In the actual birth of Jesus, Mary again takes the spotlight. Luke tells us that the shepherds go to find not 'Joseph and Mary' as you would expect but 'Mary and Joseph'. After the shepherds tell everybody what the angelic host had said to them, we read that Mary 'treasured up all these things and pondered them in her heart' (Luke 2:19 NIV). When Mary and Joseph take the baby Jesus to be consecrated in the temple, it is to Mary that Simeon gives his solemn prophecy (Luke 2:34–35).

This spotlighting of Mary occurs later when Mary clearly struggled with what her son was both doing and saying and was present watching Christ's crucifixion. The last mention of Mary is in Acts 1:14 where we see her as part of the praying community of the very earliest church.

Let me suggest three lessons we can draw from Mary, particularly in the context of the Nativity story.

First, Mary was ready for this extraordinary role. It's easy to see her as being utterly unprepared for her role as mother of the Messiah. She was a young girl in a village whose aspirations presumably went no further than her imminent marriage. Yet, in a deeper sense, she was ready. She knew God and had 'found favour' with her and, from the evidence of the Magnificat, she knew her Scriptures well. She was prepared for the unexpected. To know God and his Word is the best way to be ready for whatever life throws at us.
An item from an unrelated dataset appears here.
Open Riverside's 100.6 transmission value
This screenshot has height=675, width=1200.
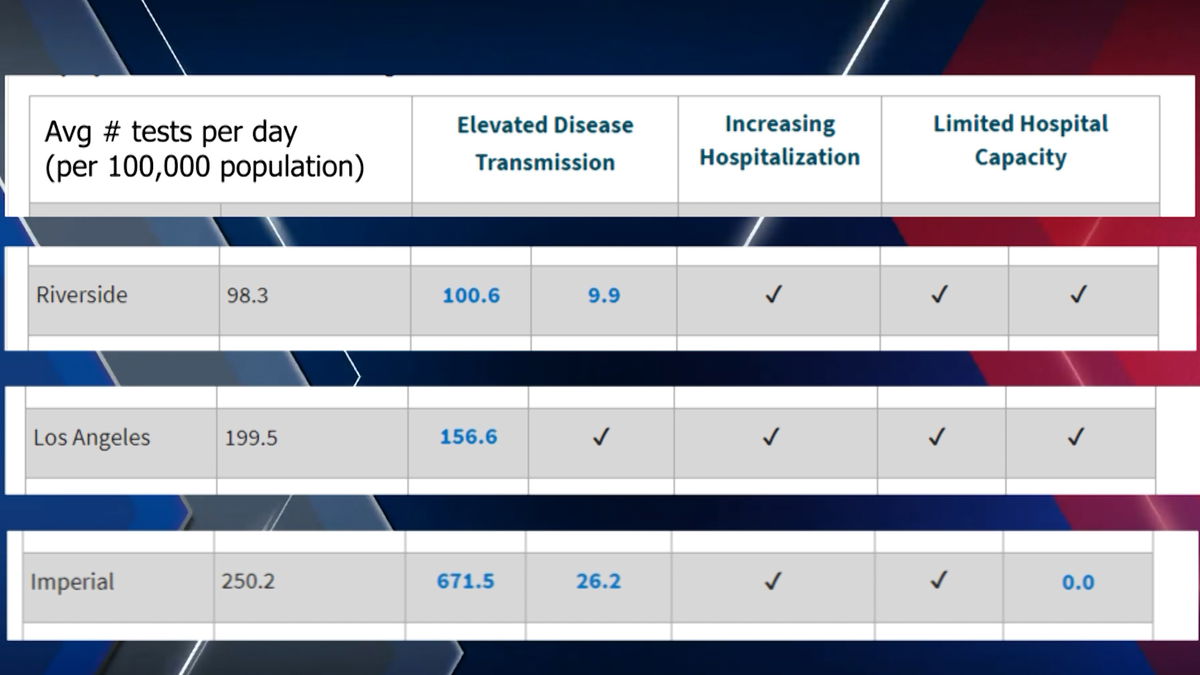471,296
Second, Mary was responsive in accepting her role. Although her meeting with Gabriel must have lasted only a few minutes it would have been long enough for her to realise the risk and pain in what she was going to undergo. It was going to pose a threat to her betrothal to Joseph and, as an unmarried mother, she would face at least suspicion and possibly stoning for what would inevitably be seen as immorality.

Whereas most of us would have been inclined to try to negotiate 'easier terms' with Gabriel, Mary doesn't. Instead she simply responds with those heroic words of acceptance. We live in an age where our own comfort has become almost the supreme value; yet God can often suddenly call us to step beyond where we are comfortable. In Mary's courageous and immediate response, we see an example to challenge us.
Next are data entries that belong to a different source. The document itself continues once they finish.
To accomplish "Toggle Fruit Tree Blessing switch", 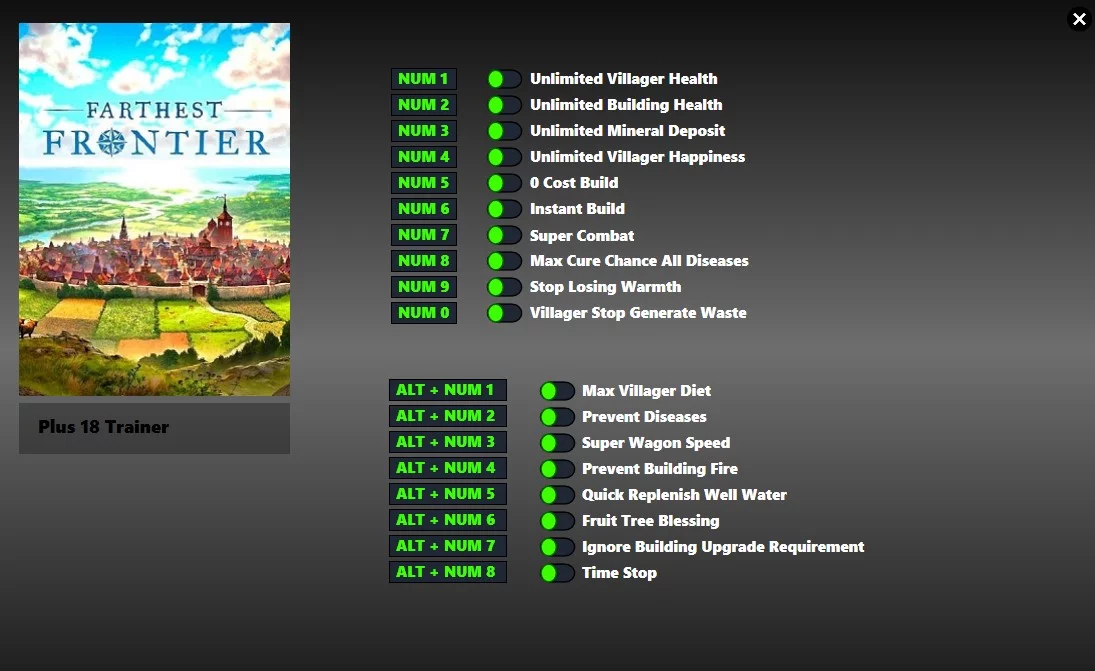I will coord(557,521).
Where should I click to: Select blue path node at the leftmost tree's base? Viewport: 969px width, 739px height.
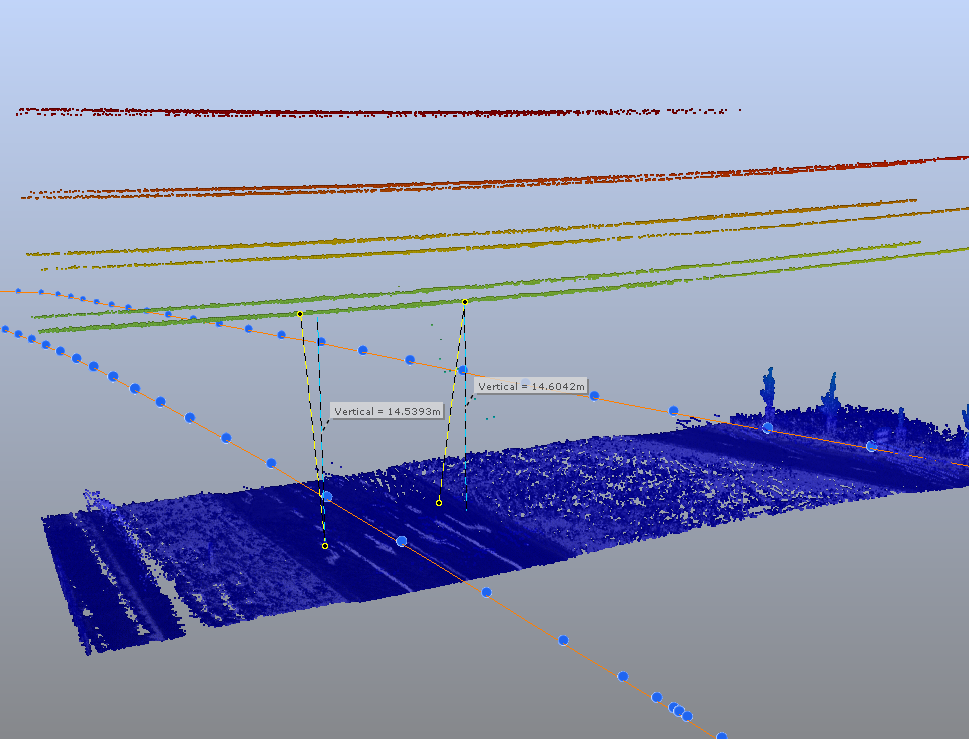click(x=767, y=427)
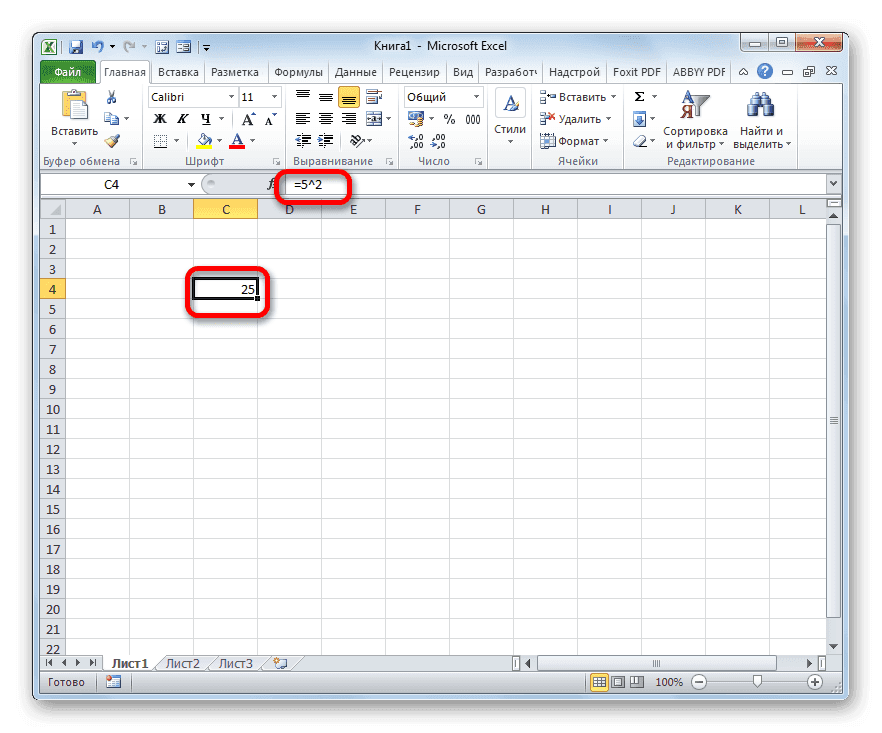
Task: Switch to the Вставка ribbon tab
Action: 177,71
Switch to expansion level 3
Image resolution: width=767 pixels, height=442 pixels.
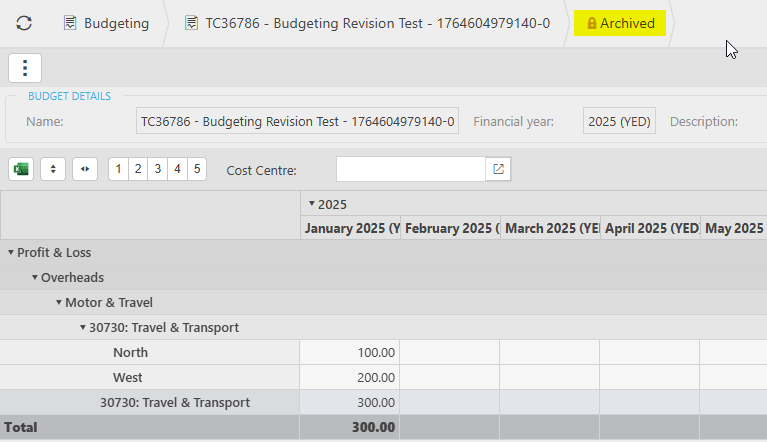tap(157, 169)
Third, Mary was reflective in her role. Twice, Luke tells us that Mary 'treasured up all these things' and that she pondered them in her heart (Luke 2:19, 51). In other words, Mary did not simply go ahead and mindlessly do what she had to do. She thought, meditated and prayed about what she was undertaking.

So often I hear stories of people in ministry who have become so busy doing their job that they have let their inner spiritual life fade away with disastrous consequences. Mary gave herself to God, body, soul and spirit, and treasured what he was doing through her. It's a good lesson.
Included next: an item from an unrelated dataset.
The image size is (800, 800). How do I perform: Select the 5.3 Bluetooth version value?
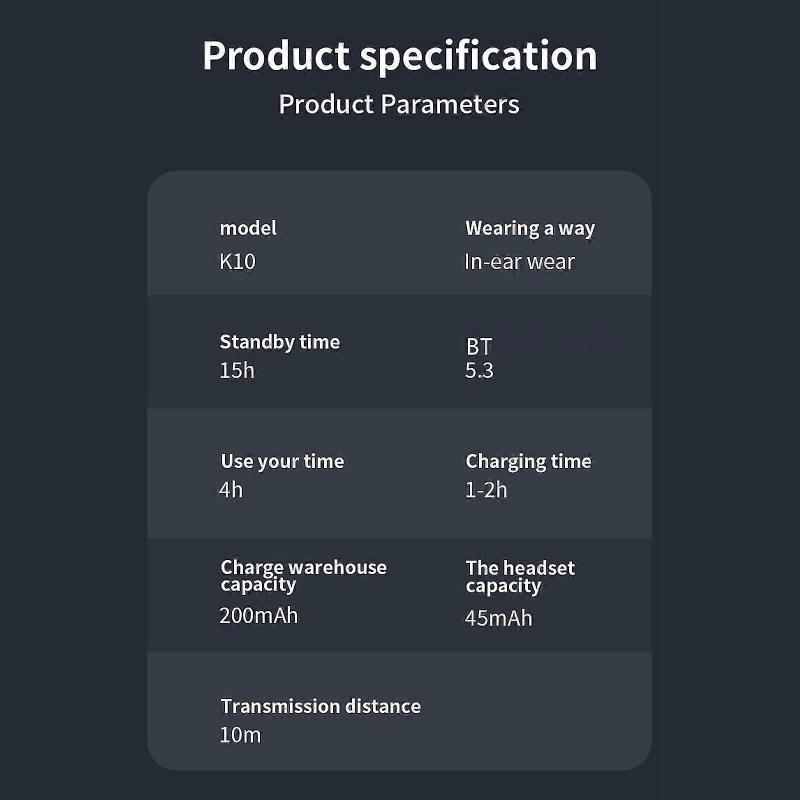pos(479,370)
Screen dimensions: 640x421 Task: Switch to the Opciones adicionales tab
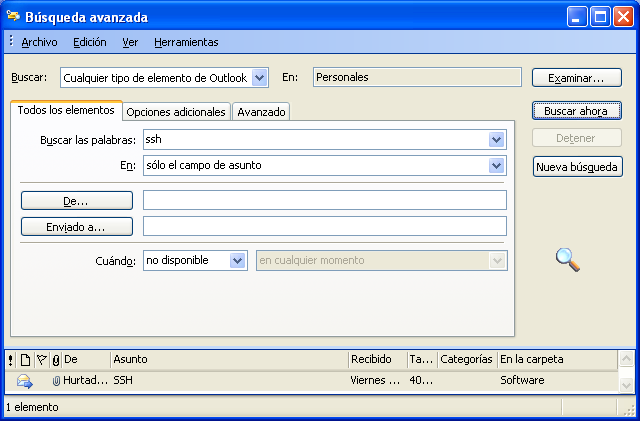(x=176, y=112)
In the Christmas story we see Mary as something of a model for the 'hero in the spotlight'. Although many of us will find ourselves playing roles in the shadows, some of us may find ourselves in the spotlight. It may be a position we have chosen or it may be that, like Mary, it is something that we have had thrust upon us. In every case take a lesson from Mary's courageous obedience. Learn to be ready through knowing God and his Word, be prepared to respond when God's request comes and, when you are in the role, be reflective and pray.